Items from a dataset

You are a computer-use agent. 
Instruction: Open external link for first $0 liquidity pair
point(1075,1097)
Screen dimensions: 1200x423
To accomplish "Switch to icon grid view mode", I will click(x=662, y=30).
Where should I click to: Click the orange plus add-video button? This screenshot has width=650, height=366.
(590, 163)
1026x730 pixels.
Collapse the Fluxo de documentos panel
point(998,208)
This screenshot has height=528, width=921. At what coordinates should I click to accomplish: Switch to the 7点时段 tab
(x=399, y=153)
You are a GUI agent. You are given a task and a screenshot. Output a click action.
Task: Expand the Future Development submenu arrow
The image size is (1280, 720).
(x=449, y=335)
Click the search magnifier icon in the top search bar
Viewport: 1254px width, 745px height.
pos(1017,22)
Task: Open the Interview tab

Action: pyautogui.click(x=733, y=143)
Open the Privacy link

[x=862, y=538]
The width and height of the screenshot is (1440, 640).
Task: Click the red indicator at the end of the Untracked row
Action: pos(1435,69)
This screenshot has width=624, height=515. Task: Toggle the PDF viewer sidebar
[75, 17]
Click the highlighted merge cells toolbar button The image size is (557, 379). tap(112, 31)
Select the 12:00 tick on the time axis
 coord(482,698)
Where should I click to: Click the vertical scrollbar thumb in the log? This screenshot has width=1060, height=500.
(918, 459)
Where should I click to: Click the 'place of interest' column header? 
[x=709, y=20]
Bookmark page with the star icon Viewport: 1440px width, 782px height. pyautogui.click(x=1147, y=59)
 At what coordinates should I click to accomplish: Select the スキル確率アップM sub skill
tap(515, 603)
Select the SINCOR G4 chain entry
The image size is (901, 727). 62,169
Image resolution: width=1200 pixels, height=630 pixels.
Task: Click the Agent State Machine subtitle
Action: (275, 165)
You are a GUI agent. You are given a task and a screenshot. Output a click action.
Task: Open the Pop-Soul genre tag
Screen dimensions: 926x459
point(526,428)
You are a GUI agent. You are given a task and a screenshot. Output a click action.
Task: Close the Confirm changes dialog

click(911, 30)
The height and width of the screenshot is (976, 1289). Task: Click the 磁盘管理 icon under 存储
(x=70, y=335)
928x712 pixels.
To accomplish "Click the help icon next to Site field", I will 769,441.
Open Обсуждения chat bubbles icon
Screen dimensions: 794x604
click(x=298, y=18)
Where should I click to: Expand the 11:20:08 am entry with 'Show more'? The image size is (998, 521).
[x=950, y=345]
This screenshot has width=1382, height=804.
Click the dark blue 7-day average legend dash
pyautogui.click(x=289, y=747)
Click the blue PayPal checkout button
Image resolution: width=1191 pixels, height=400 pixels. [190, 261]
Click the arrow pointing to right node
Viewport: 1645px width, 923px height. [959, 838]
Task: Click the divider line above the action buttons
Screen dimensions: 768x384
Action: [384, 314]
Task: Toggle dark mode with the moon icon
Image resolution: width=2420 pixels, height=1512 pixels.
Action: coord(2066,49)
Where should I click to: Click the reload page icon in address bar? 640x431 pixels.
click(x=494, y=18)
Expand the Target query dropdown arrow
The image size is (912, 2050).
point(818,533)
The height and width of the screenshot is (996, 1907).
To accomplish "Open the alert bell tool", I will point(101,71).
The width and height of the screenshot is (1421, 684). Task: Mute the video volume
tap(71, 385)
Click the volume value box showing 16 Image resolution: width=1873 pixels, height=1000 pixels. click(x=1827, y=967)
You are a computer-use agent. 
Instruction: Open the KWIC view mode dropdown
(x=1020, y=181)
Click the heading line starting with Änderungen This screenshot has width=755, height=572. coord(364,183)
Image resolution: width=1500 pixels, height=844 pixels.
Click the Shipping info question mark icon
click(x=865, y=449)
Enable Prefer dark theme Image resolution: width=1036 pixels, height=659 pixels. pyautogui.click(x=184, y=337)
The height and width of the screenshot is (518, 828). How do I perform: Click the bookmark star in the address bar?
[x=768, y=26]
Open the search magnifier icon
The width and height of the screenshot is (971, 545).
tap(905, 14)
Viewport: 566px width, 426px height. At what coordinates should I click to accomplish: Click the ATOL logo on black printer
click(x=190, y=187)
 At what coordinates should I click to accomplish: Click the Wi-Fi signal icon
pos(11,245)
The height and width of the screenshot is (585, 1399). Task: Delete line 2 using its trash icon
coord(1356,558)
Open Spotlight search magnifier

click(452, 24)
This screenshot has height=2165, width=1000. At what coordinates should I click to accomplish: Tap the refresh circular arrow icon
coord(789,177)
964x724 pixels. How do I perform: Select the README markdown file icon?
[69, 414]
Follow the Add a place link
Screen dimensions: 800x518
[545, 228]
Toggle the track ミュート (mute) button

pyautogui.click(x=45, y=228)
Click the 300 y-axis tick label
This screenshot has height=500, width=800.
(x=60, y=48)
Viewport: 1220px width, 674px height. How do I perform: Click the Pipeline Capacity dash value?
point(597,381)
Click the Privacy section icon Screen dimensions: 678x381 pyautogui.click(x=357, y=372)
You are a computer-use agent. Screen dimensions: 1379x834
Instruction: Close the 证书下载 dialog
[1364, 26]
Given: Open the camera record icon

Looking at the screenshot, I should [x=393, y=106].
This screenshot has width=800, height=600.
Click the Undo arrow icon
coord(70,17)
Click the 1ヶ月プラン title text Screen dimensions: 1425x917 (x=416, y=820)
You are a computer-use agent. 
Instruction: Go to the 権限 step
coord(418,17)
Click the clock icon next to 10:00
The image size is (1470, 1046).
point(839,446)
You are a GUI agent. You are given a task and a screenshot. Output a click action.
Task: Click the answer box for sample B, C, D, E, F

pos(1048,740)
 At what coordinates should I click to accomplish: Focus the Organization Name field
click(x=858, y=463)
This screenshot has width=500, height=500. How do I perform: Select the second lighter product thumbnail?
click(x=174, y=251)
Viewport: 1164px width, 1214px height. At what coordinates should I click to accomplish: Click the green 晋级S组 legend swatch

TASK INSTRUCTIONS → Starting with the line that holds "The height and width of the screenshot is (976, 1289)." and ending with the line that holds "Enable Prefer dark", retype every line in the data above exactly, and nothing else.

TASK RESPONSE →
The height and width of the screenshot is (976, 1289). Task: Click the 磁盘管理 icon under 存储
(x=70, y=335)
928x712 pixels.
To accomplish "Click the help icon next to Site field", I will 769,441.
Open Обсуждения chat bubbles icon
Screen dimensions: 794x604
click(x=298, y=18)
Where should I click to: Expand the 11:20:08 am entry with 'Show more'? The image size is (998, 521).
[x=950, y=345]
This screenshot has width=1382, height=804.
Click the dark blue 7-day average legend dash
pyautogui.click(x=289, y=747)
Click the blue PayPal checkout button
Image resolution: width=1191 pixels, height=400 pixels. [190, 261]
Click the arrow pointing to right node
Viewport: 1645px width, 923px height. [959, 838]
Task: Click the divider line above the action buttons
Screen dimensions: 768x384
Action: [384, 314]
Task: Toggle dark mode with the moon icon
Image resolution: width=2420 pixels, height=1512 pixels.
Action: coord(2066,49)
Where should I click to: Click the reload page icon in address bar? 640x431 pixels.
click(x=494, y=18)
Expand the Target query dropdown arrow
The image size is (912, 2050).
point(818,533)
The height and width of the screenshot is (996, 1907).
To accomplish "Open the alert bell tool", I will point(101,71).
The width and height of the screenshot is (1421, 684). Task: Mute the video volume
tap(71, 385)
Click the volume value box showing 16 Image resolution: width=1873 pixels, height=1000 pixels. click(x=1827, y=967)
You are a computer-use agent. 
Instruction: Open the KWIC view mode dropdown
(x=1020, y=181)
Click the heading line starting with Änderungen This screenshot has width=755, height=572. coord(364,183)
Image resolution: width=1500 pixels, height=844 pixels.
Click the Shipping info question mark icon
click(x=865, y=449)
Enable Prefer dark theme Image resolution: width=1036 pixels, height=659 pixels. pyautogui.click(x=184, y=337)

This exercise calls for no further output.